Let’s not pass the inerrancy thing by because it says everything about how we treat the Bible and truth itself:
Here’s the thing. If I were to write on Facebook that God has spoken to me and declared that all my posts on Facebook are authoritative and inerrant (without error)? I bet you would have some serious questions.
Not one of you would just blindly accept that as true. In fact most of you would call me crazy and a few of you might ask me to try and prove that that happened. But I couldn’t do that and you couldn’t do that. Nobody could affirmatively say this experience of mine did not happen.
So say you were a wise person and you entertained the idea. How would you approach it? Maybe you’d hire an academic? Maybe hire someone who knew a lot about my Facebook posts. Maybe you yourself would print out everything I’ve ever written and read it word by word. You would then hold these words of mine to a predetermined standard or collective understanding of what it means for words to be inerrant. You’d look for contradictions. You’d look for times where I said something that negated a previous idea. You would see if what I said was actually true. Did I ever make scientific claims that were bogus? Could you point me to research that showed I was wrong? Because that would be a normal way to respond when someone says their words are authoritative and inerrant. (Notice that people who believe these ideas about scripture often have a hard time doing this.)

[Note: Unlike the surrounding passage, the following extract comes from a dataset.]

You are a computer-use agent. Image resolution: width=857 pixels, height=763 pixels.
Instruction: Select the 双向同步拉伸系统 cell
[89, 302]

Eventually you would see some posts that might arise some questions in you. Hey Devon, we see in 2008 you had some not so nice things to say about Barack Obama. We see you talking about your Christian faith much differently than you do now. You used to post a lot of Conservative things and now you seem to post more Liberal things.
These observations would lead you to question my claims. And so you (if you believed me well) would try and think of ways that these ideas could possibly connect. But if all the words were meant to be accepted as literally true and whatever from the past was held as equally true as the post I just shared today, then the category of inerrant wouldn’t work to describe my words. Because here I say one thing and there I say another. Here I had one understanding of Barack Obama and later I had another. If it were all equally weighted, you would come to see that I have indeed contradicted myself, changed my understanding, and therefore I am not inerrant.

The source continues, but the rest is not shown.